*** Extract provided

WHEELING, W.Va. — Following 18 months of work, officials from the Wheeling area and West Virginia University unveiled the Wheeling Area Strategic Action Plan for Spring 2021 on Thursday that focused on ways to spur economic development in eight local counties.
The Wheeling Area Chamber of Commerce engaged the West Virginia University (WVU) Bureau of Business and Economic Research (BBER) to create a strategic plan to guide development.
After the WVU BBER conducted a regional economic study, a public input survey, and finished discussions the situation with key stakeholders, leaders found four interrelated development strategies. Those action areas for long-term viability include renewed workforce training efforts, sustained redevelopment activities, continued awareness of potential clusters, and discussion of the need to formally define the Wheeling region.
Breaking down the survey results and executive summary, Michael Dougherty, an Extension Professor with WVU Extension said the largest issue seen was how to formally define the Wheeling region. He said the definition of the region will determine workforce training to meet the needs of local employers.
For example, he said that if Wheeling is defined as a smaller region then healthcare would be more important over the oil/gas industry but vice-verse is the area is defined larger.

******

### Problem set
a – In the article on the Wheeling Area Strategic Action Plan, whom did the Wheeling Area Chamber of Commerce engage to create the strategic plan?
b – For each statement, say whether it agrees with the article on the Wheeling Area Strategic Action Plan. Give yes or no, and quote the words from the article that decide it.
(i) The plan was unveiled after 18 months of work.
(ii) The plan focused on economic development in six local counties.
(iii) Michael Dougherty said the largest issue seen was workforce training.

*** Source material

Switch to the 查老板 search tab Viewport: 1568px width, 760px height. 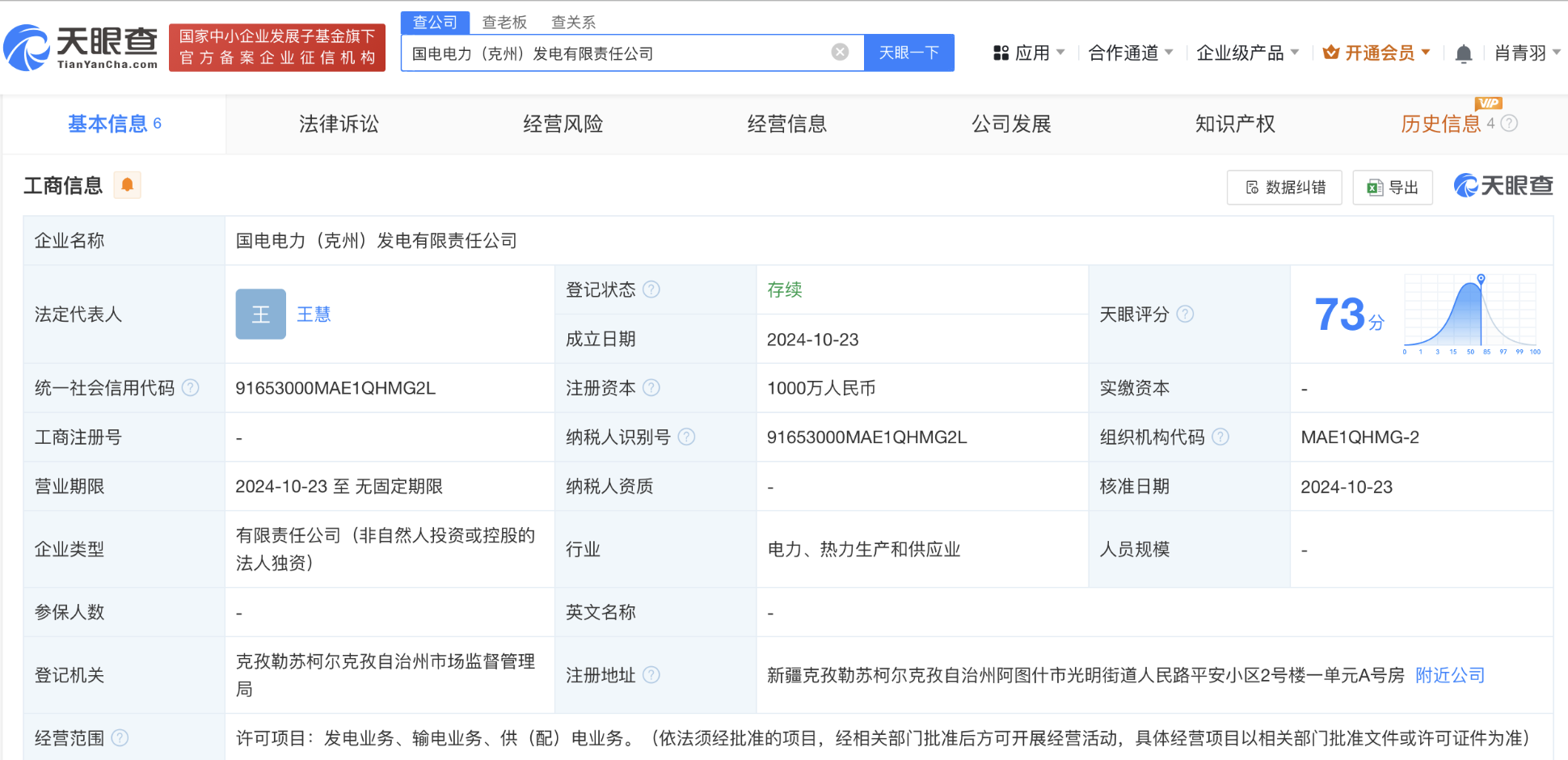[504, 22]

******
*** Source material

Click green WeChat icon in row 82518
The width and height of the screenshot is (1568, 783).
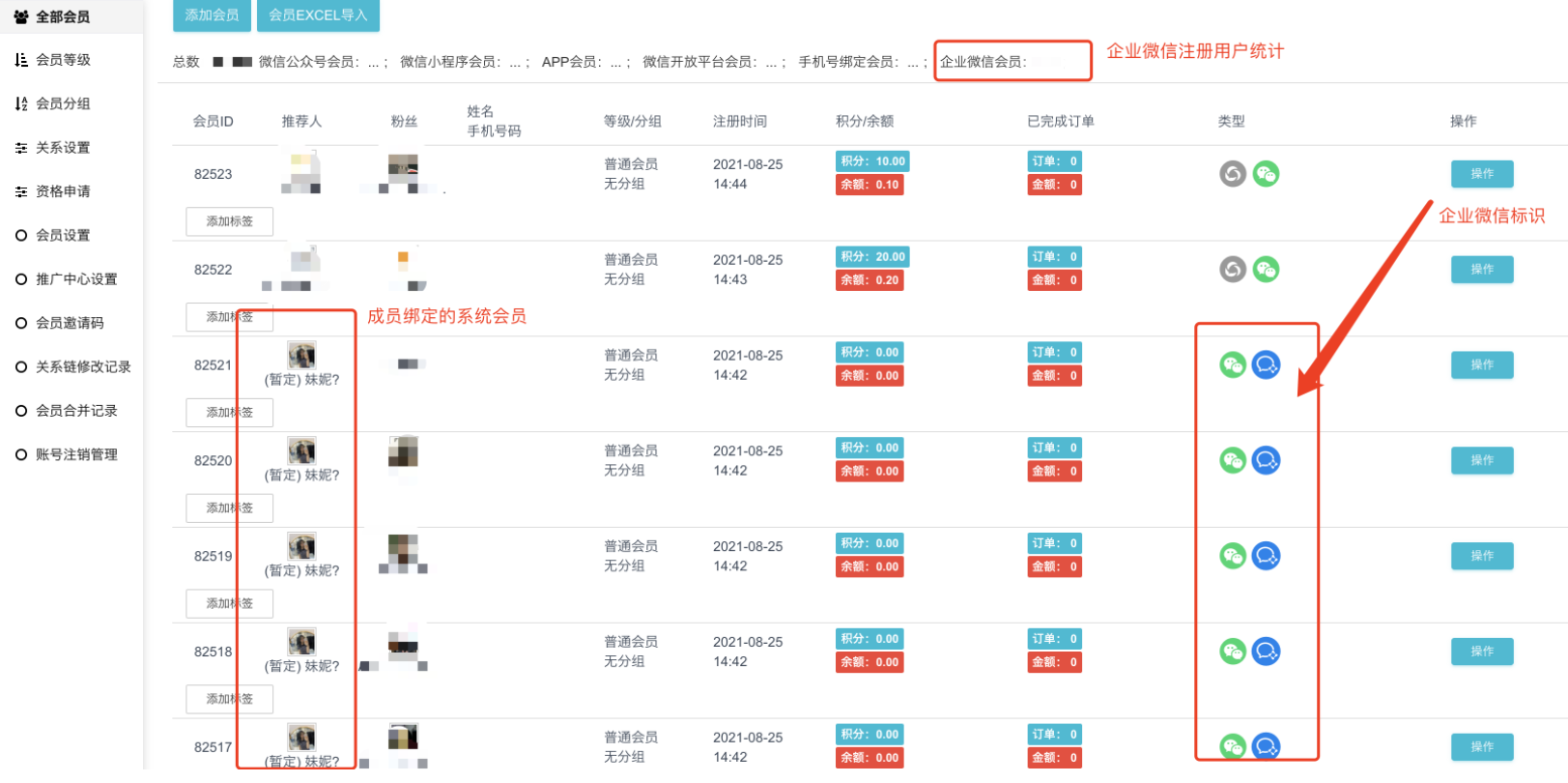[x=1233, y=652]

******

### Responses
a – The West Virginia University (WVU) Bureau of Business and Economic Research (BBER).

b –
(i) Yes: "Following 18 months of work"
(ii) No: "eight local counties"
(iii) No: "the largest issue seen was how to formally define the Wheeling region"